Your answer must be the full listing, reproduced exactly.

^^^^^^^^^^^^^^^^

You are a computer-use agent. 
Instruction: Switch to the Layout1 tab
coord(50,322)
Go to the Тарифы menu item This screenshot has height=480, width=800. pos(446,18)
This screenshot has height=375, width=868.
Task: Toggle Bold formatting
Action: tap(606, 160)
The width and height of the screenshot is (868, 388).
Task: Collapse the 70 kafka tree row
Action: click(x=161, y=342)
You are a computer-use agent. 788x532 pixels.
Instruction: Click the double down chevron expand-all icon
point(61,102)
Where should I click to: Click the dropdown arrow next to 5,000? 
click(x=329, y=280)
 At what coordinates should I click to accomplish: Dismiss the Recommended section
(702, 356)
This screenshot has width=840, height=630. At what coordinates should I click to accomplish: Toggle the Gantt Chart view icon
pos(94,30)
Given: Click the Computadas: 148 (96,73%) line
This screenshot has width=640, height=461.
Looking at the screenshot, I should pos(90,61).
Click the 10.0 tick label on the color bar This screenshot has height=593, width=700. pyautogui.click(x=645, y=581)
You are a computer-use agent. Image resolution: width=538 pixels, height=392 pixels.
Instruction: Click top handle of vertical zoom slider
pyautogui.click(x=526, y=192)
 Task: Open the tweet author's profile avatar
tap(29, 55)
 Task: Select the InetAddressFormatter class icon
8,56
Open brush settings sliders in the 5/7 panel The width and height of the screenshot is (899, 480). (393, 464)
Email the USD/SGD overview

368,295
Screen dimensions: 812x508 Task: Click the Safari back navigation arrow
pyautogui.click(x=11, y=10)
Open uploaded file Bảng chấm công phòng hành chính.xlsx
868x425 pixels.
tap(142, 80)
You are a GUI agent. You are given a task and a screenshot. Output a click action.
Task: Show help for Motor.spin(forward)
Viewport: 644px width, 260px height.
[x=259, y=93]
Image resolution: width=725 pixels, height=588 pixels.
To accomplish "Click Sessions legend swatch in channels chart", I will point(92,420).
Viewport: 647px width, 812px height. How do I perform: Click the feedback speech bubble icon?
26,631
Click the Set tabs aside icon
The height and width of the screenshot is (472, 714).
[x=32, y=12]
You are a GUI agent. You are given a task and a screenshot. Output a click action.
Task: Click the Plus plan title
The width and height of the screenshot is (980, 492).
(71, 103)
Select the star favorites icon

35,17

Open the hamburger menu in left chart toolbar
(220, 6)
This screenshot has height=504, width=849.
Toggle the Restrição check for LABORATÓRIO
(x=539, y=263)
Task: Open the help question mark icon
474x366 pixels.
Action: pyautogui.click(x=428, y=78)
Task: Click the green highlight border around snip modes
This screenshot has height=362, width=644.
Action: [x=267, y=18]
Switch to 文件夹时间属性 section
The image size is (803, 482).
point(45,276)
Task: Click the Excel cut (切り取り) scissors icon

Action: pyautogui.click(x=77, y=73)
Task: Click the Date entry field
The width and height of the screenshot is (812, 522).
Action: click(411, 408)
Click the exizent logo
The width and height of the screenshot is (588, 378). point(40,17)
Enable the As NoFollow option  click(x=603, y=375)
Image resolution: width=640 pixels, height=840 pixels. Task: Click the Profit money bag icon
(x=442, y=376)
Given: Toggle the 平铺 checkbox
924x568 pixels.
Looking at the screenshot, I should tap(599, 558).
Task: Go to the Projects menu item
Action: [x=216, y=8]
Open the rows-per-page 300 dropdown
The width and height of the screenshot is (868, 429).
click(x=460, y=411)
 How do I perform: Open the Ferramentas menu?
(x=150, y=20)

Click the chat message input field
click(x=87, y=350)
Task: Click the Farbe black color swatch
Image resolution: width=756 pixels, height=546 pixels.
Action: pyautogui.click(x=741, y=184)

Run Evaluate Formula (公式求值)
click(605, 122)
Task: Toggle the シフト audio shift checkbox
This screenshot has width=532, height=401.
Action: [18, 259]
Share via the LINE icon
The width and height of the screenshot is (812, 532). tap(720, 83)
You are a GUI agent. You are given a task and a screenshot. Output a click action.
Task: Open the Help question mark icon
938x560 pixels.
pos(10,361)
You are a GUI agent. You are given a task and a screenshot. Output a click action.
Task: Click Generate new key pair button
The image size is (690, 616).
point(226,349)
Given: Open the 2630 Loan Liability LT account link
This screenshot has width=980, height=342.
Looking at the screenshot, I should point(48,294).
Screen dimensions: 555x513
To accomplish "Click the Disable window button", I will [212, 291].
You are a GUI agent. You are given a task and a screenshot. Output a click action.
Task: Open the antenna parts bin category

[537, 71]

^^^^^^^^^^^^^^^^

▶ **Final answer**:
You are a computer-use agent. 
Instruction: Switch to the Layout1 tab
coord(50,322)
Go to the Тарифы menu item This screenshot has height=480, width=800. pos(446,18)
This screenshot has height=375, width=868.
Task: Toggle Bold formatting
Action: tap(606, 160)
The width and height of the screenshot is (868, 388).
Task: Collapse the 70 kafka tree row
Action: click(x=161, y=342)
You are a computer-use agent. 788x532 pixels.
Instruction: Click the double down chevron expand-all icon
point(61,102)
Where should I click to: Click the dropdown arrow next to 5,000? 
click(x=329, y=280)
 At what coordinates should I click to accomplish: Dismiss the Recommended section
(702, 356)
This screenshot has width=840, height=630. At what coordinates should I click to accomplish: Toggle the Gantt Chart view icon
pos(94,30)
Given: Click the Computadas: 148 (96,73%) line
This screenshot has width=640, height=461.
Looking at the screenshot, I should pos(90,61).
Click the 10.0 tick label on the color bar This screenshot has height=593, width=700. pyautogui.click(x=645, y=581)
You are a computer-use agent. Image resolution: width=538 pixels, height=392 pixels.
Instruction: Click top handle of vertical zoom slider
pyautogui.click(x=526, y=192)
 Task: Open the tweet author's profile avatar
tap(29, 55)
 Task: Select the InetAddressFormatter class icon
8,56
Open brush settings sliders in the 5/7 panel The width and height of the screenshot is (899, 480). (393, 464)
Email the USD/SGD overview

368,295
Screen dimensions: 812x508 Task: Click the Safari back navigation arrow
pyautogui.click(x=11, y=10)
Open uploaded file Bảng chấm công phòng hành chính.xlsx
868x425 pixels.
tap(142, 80)
You are a GUI agent. You are given a task and a screenshot. Output a click action.
Task: Show help for Motor.spin(forward)
Viewport: 644px width, 260px height.
[x=259, y=93]
Image resolution: width=725 pixels, height=588 pixels.
To accomplish "Click Sessions legend swatch in channels chart", I will point(92,420).
Viewport: 647px width, 812px height. How do I perform: Click the feedback speech bubble icon?
26,631
Click the Set tabs aside icon
The height and width of the screenshot is (472, 714).
[x=32, y=12]
You are a GUI agent. You are given a task and a screenshot. Output a click action.
Task: Click the Plus plan title
The width and height of the screenshot is (980, 492).
(71, 103)
Select the star favorites icon

35,17

Open the hamburger menu in left chart toolbar
(220, 6)
This screenshot has height=504, width=849.
Toggle the Restrição check for LABORATÓRIO
(x=539, y=263)
Task: Open the help question mark icon
474x366 pixels.
Action: pyautogui.click(x=428, y=78)
Task: Click the green highlight border around snip modes
This screenshot has height=362, width=644.
Action: [x=267, y=18]
Switch to 文件夹时间属性 section
The image size is (803, 482).
point(45,276)
Task: Click the Excel cut (切り取り) scissors icon

Action: pyautogui.click(x=77, y=73)
Task: Click the Date entry field
The width and height of the screenshot is (812, 522).
Action: click(411, 408)
Click the exizent logo
The width and height of the screenshot is (588, 378). point(40,17)
Enable the As NoFollow option  click(x=603, y=375)
Image resolution: width=640 pixels, height=840 pixels. Task: Click the Profit money bag icon
(x=442, y=376)
Given: Toggle the 平铺 checkbox
924x568 pixels.
Looking at the screenshot, I should tap(599, 558).
Task: Go to the Projects menu item
Action: [x=216, y=8]
Open the rows-per-page 300 dropdown
The width and height of the screenshot is (868, 429).
click(x=460, y=411)
 How do I perform: Open the Ferramentas menu?
(x=150, y=20)

Click the chat message input field
click(x=87, y=350)
Task: Click the Farbe black color swatch
Image resolution: width=756 pixels, height=546 pixels.
Action: pyautogui.click(x=741, y=184)

Run Evaluate Formula (公式求值)
click(605, 122)
Task: Toggle the シフト audio shift checkbox
This screenshot has width=532, height=401.
Action: [18, 259]
Share via the LINE icon
The width and height of the screenshot is (812, 532). tap(720, 83)
You are a GUI agent. You are given a task and a screenshot. Output a click action.
Task: Open the Help question mark icon
938x560 pixels.
pos(10,361)
You are a GUI agent. You are given a task and a screenshot. Output a click action.
Task: Click Generate new key pair button
The image size is (690, 616).
point(226,349)
Given: Open the 2630 Loan Liability LT account link
This screenshot has width=980, height=342.
Looking at the screenshot, I should point(48,294).
Screen dimensions: 555x513
To accomplish "Click the Disable window button", I will [212, 291].
You are a GUI agent. You are given a task and a screenshot. Output a click action.
Task: Open the antenna parts bin category

[537, 71]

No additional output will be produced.